Qu’est-ce qui dans cette démarche vous a interpellé ?

En plus d’avoir une esthétique singulière, qui donne à voir de nouvelles représentations charivariques, Victoria a une intéressante réflexion sur la peinture dans l’espace. Elle aime à penser que « la peinture s’ennuie sur le mur ». De là découle une peinture qui se décline sur différents formats, comme si elle essayait de s’échapper du cadre et devenir autre chose, objet, sculpture, matière, batterie, crocs ou encore pain de mie. Elle crée des expositions scéniques qui surajoute à cette ambiance latente, comme si les œuvres allaient s’animer. Ainsi, quand la performance finit par advenir, Victoria, en cheffe d’orchestre, parfait ce bousculement des frontières, jusqu’à se demander qui joue pour qui, et qui en est le public. Cet aspect de son travail sera au cœur du finissage de son exposition puisqu’à l’occasion du festival Actoral, deux représentations se tiendront avec René Palacios, Aude Van Wyller et Loto Retina.

Sur quelles lignes de force reposera l’exposition ?

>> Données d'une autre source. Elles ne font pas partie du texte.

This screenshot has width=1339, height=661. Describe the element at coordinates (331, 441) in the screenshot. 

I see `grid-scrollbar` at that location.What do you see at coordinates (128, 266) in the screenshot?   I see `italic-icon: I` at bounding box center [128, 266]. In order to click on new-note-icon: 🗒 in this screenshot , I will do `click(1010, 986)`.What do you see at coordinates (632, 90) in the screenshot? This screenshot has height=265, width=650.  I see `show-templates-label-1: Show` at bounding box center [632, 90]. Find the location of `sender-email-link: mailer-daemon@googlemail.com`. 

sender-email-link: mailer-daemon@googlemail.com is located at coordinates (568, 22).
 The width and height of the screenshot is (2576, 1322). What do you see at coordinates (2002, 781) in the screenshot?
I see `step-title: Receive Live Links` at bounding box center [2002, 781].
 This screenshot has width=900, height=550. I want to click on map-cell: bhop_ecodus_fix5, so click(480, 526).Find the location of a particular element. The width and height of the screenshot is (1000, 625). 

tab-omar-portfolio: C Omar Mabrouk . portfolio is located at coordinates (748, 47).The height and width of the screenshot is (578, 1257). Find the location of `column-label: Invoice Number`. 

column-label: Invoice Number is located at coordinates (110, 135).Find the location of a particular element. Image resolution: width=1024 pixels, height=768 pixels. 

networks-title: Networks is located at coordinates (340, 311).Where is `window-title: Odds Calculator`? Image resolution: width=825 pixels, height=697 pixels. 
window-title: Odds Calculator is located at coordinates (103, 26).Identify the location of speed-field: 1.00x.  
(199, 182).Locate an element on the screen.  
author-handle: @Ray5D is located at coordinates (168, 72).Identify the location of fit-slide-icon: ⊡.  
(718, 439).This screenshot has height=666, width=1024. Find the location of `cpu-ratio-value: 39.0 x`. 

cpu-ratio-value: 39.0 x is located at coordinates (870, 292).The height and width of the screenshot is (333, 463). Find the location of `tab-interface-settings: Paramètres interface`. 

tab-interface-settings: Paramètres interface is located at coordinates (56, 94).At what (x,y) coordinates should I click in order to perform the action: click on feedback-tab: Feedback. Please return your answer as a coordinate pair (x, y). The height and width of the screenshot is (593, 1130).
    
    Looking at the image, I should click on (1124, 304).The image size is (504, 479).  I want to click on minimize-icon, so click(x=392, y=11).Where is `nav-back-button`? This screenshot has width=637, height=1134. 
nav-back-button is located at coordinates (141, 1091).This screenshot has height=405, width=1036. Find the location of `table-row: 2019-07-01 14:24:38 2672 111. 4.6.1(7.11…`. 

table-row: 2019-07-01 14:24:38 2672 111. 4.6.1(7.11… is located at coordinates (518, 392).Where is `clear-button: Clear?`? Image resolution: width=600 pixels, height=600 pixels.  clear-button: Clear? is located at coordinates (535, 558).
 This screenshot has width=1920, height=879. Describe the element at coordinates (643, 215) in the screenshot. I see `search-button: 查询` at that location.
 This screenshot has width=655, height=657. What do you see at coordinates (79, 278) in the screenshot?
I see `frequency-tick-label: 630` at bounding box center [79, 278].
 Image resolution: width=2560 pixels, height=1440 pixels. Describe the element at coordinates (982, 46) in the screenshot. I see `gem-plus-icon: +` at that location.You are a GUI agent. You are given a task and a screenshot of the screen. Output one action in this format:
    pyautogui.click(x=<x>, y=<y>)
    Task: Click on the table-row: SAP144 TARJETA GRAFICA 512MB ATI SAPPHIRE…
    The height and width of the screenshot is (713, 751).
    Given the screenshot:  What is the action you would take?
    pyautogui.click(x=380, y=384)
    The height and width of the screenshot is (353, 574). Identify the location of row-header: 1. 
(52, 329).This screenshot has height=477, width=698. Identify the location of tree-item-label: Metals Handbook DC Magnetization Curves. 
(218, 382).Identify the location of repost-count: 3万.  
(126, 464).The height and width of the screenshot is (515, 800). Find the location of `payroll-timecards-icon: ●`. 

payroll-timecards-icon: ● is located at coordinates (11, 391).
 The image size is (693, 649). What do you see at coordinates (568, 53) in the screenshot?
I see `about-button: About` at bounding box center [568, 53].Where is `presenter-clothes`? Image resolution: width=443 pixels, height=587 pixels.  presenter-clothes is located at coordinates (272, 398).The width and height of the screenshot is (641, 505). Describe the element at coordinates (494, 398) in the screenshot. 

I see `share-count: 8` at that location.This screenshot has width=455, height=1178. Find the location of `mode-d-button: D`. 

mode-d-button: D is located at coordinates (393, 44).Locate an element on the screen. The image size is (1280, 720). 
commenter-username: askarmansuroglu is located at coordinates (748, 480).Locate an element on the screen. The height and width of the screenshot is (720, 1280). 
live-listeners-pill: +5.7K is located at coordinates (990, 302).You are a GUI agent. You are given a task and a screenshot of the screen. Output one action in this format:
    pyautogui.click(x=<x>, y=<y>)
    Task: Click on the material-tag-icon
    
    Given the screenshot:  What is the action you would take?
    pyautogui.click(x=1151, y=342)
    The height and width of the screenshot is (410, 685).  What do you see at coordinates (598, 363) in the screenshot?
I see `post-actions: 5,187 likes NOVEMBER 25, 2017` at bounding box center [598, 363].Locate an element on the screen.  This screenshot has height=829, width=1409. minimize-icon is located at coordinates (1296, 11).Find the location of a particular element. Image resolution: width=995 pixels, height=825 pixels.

Pour cette nouvelle exposition personnelle, Victoria Palacios traite de la figure du pantomime dans une série de peintures au décor mélancolique. Habituée à des tons pastels rehaussés de couleurs vives, sa production opère un changement d’ambiance. Star of Bethlehem, Beech, Gorse, par ce titre emprunté aux Fleurs de Bach, l’artiste explore la question du travail et de l’émotion, de ces possibles formules de réparation et de guérison. Avec malice et dérision, et à l’instar des aérosols de Ventoline, les flacons thérapeutiques s’inviteront sur la tranche des peintures, comme un remède pour elle, pour nous et pour ces pantomimes.